--- Kaynak metin ---

Allah Teâlâ âyetlerini gönderdikten sonra tercihini ısrarla inkâr yönünde kullananları zorla doğru yola iletmez. Bilâkis onları kendi irade ve tercihleriyle baş başa bırakır; inkârcılık ruhlarına yerleştikten sonra artık iman etmezler. Gerçeği araştırıp tercihini o yönde kullanmaya çalışanlara da Allah yardım ederek onları doğru yola iletir. İşte “Allah’ın dilediğini saptırması, dilediğini doğru yola iletmesi”nden maksat budur (bu konuda bilgi için bk. Bakara 2/7, 26).

Kaynak : Kur'an Yolu Tefsiri Cilt: 3 Sayfa: 303

6 Aralık 2025 Cumartesi

14-İbrâhîm Suresi - 3 . Ayet Tefsiri

                 Eûzu billahi mineş şeytânirracîm 

                 Bismillahirrahmanirrahim

﴾3﴿ Onlar, dünya hayatını âhirete tercih eden, Allah yolundan alıkoyan ve onu eğri göstermek isteyenlerdir; işte onlar derin bir sapkınlık içindedirler.

                        Sadakallahul Azim

Tefsir (Kur'an Yolu)

“Tercih edenler” diye tercüme ettiğimiz yestehibbûne fiili, “sevmek” mânasındaki muhabbet kelimesinin türevlerinden olup inkârcıların dünya hayatını âhireti unutturacak derecede sevdiklerini, ona bağlandıklarını, bu sebeple onu âhiret hayatına tercih ettiklerini belirtmektedir. Âyette dünya hayatını ölçülü olarak sevenler değil, onu âhiret hayatına tercih edenler kınanmıştır (Râzî, XIX, 78). Zira Kur’an insanın, hayatı ve yaşamak için gerekli olan dünya nimetlerini sevmesini yasaklamamış, aksine dünya nimetlerinin insan için yaratıldığını bildirmiş, onlardan en güzel şekilde faydalanmasını teşvik etmiştir (krş. Bakara 2/201; A‘râf, 7/31-32; Kasas 28/77).

İnkârcılar aynı zamanda İslâm’a, onun kutsal değerlerine ve bağlılarına karşı kin ve düşmanlık besleyerek yalan, iftira, hile ve tehdit gibi çeşitli yöntemlerle Allah’ın dinini kötü gösterip maddî ve mânevî imkânları kullanarak başkalarının İslâm’a girmesini engellemeye kalkışmalarından dolayı da kınanmışlardır.

---

Alıştırma görevi: Tefsir metninin "Bismillahirrah" ile başlayıp "bir sapkınlık içindedirler." ile biten bölümünü hiçbir değişiklik yapmadan yazın.

--- Satırlar ---

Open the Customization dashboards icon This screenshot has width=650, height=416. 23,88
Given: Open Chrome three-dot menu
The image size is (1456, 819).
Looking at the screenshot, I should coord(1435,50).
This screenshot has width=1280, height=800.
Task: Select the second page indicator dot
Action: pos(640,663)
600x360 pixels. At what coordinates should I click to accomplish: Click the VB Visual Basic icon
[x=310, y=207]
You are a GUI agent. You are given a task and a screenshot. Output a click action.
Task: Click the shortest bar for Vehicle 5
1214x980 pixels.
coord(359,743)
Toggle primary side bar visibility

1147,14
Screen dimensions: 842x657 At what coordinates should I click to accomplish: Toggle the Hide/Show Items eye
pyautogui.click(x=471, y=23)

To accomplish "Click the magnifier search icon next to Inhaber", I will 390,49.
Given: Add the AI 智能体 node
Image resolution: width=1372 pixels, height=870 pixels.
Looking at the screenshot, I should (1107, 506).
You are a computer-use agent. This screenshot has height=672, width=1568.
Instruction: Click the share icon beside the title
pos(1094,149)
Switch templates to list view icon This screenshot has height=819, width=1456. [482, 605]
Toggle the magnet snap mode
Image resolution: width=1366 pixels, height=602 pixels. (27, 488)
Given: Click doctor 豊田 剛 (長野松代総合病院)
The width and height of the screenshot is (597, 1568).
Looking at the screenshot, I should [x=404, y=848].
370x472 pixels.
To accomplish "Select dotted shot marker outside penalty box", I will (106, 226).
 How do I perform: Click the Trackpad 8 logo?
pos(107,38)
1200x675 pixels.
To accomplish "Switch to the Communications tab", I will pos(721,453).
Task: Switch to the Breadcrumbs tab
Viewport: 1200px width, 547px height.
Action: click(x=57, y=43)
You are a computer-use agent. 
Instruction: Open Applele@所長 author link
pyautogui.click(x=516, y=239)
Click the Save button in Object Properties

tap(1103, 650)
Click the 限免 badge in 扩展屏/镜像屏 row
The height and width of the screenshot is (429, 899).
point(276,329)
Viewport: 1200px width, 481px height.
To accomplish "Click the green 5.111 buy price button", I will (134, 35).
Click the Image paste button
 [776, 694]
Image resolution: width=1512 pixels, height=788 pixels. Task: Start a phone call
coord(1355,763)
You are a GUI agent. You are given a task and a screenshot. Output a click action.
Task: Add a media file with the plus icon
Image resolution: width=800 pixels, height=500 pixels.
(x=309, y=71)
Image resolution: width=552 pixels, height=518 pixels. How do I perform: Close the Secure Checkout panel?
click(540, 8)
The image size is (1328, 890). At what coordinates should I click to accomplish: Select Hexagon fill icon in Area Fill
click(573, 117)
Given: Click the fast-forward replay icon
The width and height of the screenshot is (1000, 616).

---

Tamamlanan görev:
Bismillahirrahmanirrahim

﴾3﴿ Onlar, dünya hayatını âhirete tercih eden, Allah yolundan alıkoyan ve onu eğri göstermek isteyenlerdir; işte onlar derin bir sapkınlık içindedirler.